# Ragley Piglet riders: what size you riding?



## Entrenador (Oct 8, 2004)

I'd like to get one of these frames, but the geometry is throwing me off a bit. Hoping a few owners can chime in. I'm ~5'11.5"/182cm tall but a bit on the leggy side -- my current bikes have a good amount of seat post exposed. As well, I've been riding bikes in the 60cm top tube range and enjoying them.

Ragley shows that the ideal rider in my size will run an 18" frame, but the top tube looks long, at least on screen: 24.1 inches. My gut says the 17" is closer, but that seat tube might be troublesome.

If you're riding a Piglet, what's your size and fit like?
Thanks for your responses.


----------



## mitzikatzi (Sep 9, 2008)

Anyone? The answer interests me too.


----------



## SS220 (Jan 6, 2010)

I'm 188cms tall riding an 18inch piglet with the Ragley Spike 400mm seatpost at Maximum extension. Feels just right to me.

Hope this helps


----------



## mitzikatzi (Sep 9, 2008)

SS220 said:


> I'm 188cms tall riding an 18inch piglet with the Ragley Spike 400mm seatpost at Maximum extension. Feels just right to me.
> 
> Hope this helps


Yes it does  Thank You. Do you have a picture of your bike? What fork are you using?


----------



## brant (Jan 6, 2004)

Entrenador said:


> Ragley shows that the ideal rider in my size will run an 18" frame, but the top tube looks long, at least on screen: 24.1 inches. My gut says the 17" is closer, but that seat tube might be troublesome.


I recommend 50mm stem. If you're using a 70 or 80mm normally, using a 50mm stem will "save" you 3/4 to 1in, so that 24.1in length is the same as a 23.1in top tube on a long stemmed bike.


----------



## Bicycleez (Jul 30, 2004)

I'm about 5'-8" riding an 18" piglet. I got an 18" because all my other bikes are 18".
It feels a little big for me but I think a shorter stem will help a lot.
I have about 8" of seatpost exposed.

If I were to buy the frame again I would go with the 16" or 17".

I have a RockShox Sektor RL Solo Air on it. It is at 140mm, but I'm going to take it down to 130mm.

This is my first steel hardtail, it is MercedesBenz smooth compared to aluminum. It climbs well and descends like a bat outta hell.

Here's a crappy cell phone picture.


----------



## SS220 (Jan 6, 2010)

mitzikatzi said:


> Yes it does  Thank You. Do you have a picture of your bike? What fork are you using?


Using a Rockshox Revelation U-turn wound down to 130mm, 70mm Stem, 680mm wide bars.


----------



## mitzikatzi (Sep 9, 2008)

SS220 said:


> Using a Rockshox Revelation U-turn wound down to 130mm, 70mm Stem, 680mm wide bars.

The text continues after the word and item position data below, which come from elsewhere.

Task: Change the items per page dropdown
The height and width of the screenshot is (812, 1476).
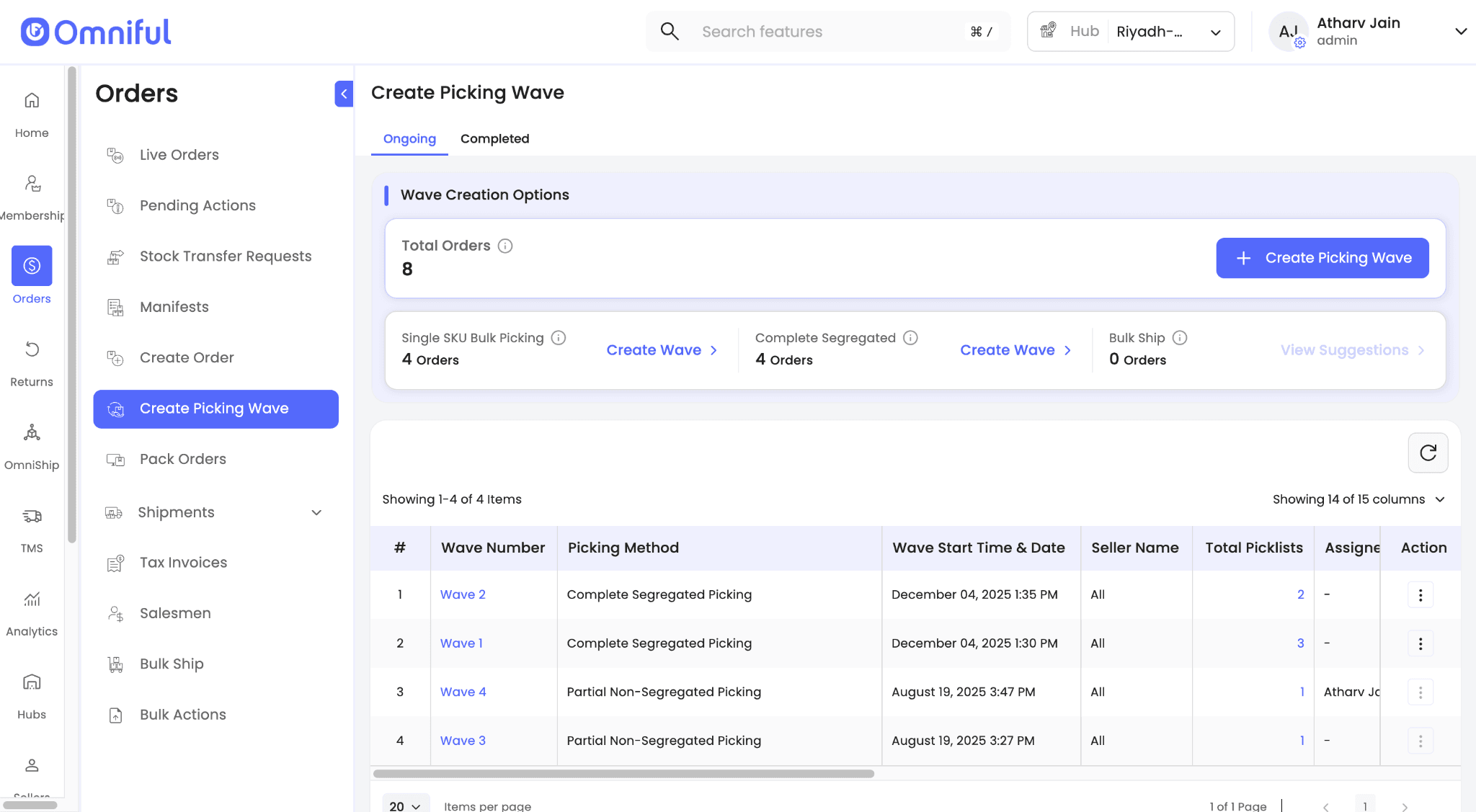Action: [x=405, y=806]
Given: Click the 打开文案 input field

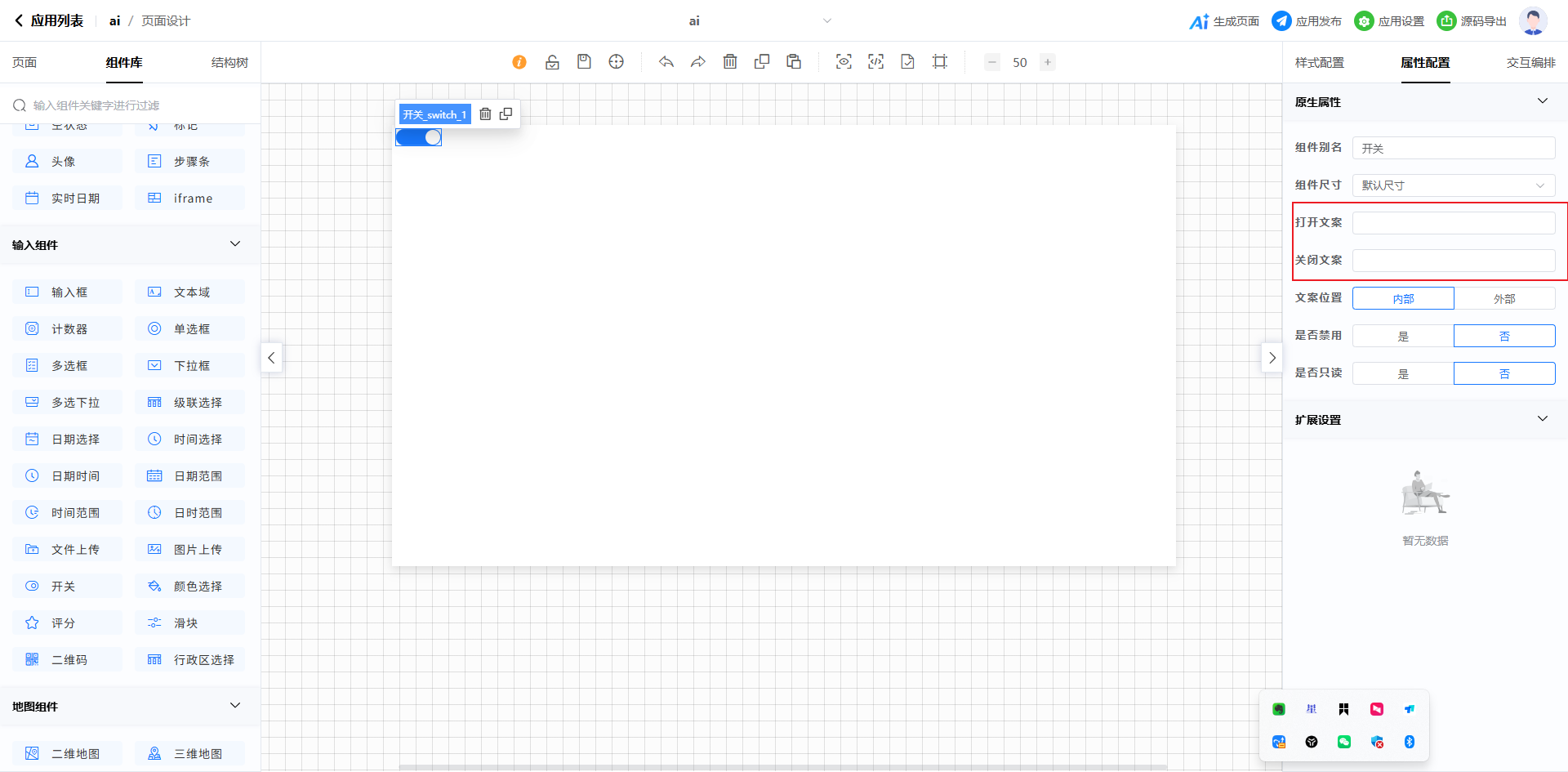Looking at the screenshot, I should [1453, 223].
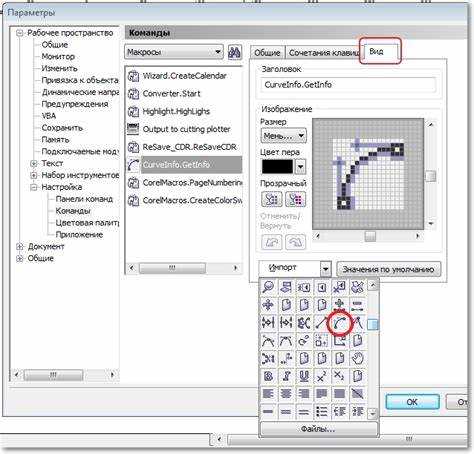Choose the magnifier icon in the icon grid

(x=268, y=287)
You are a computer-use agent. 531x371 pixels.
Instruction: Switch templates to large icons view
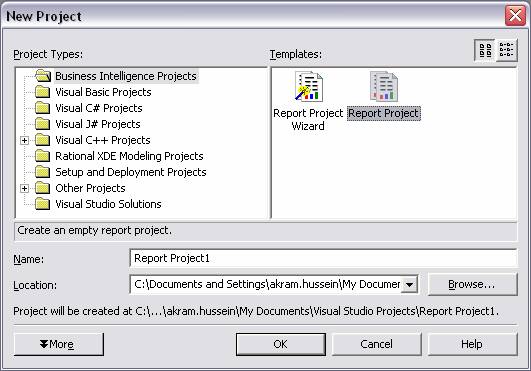485,50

Thanks for the picture. My first thought was hey that looks like an Australian back yard 

I am the same height as you but suspect my legs might be a little shorter. I just wonder if I would feel a little cramped on an 18.


----------



## SS220 (Jan 6, 2010)

Well Spotted, thats Perth Mud on the bike, a rare and elusive beast.........

If I were shorter in the leg and longer in the body i would feel like the bikes a little short for me. Although you could run a longer stem. I think Ragley recommends up to an 80mm stem.......Or get the 20inch and use a nice short stem......thats doesn't help does it


----------



## mitzikatzi (Sep 9, 2008)

SS220 said:


> Well Spotted, thats Perth Mud on the bike, a rare and elusive beast.........
> 
> If I were shorter in the leg and longer in the body i would feel like the bikes a little short for me. Although you could run a longer stem. I think Ragley recommends up to an 80mm stem.......Or get the 20inch and use a nice short stem......thats doesn't help does it


Perth Small world. Me too.


----------



## PHoSawyer (Jun 6, 2011)

Not a piglet but I've a BluePig.

I'm 5'11 but with 33 inside leg.

I bought "16 cos I fancied a smaller compact bike. If you're leggy I would say "18 would be fine.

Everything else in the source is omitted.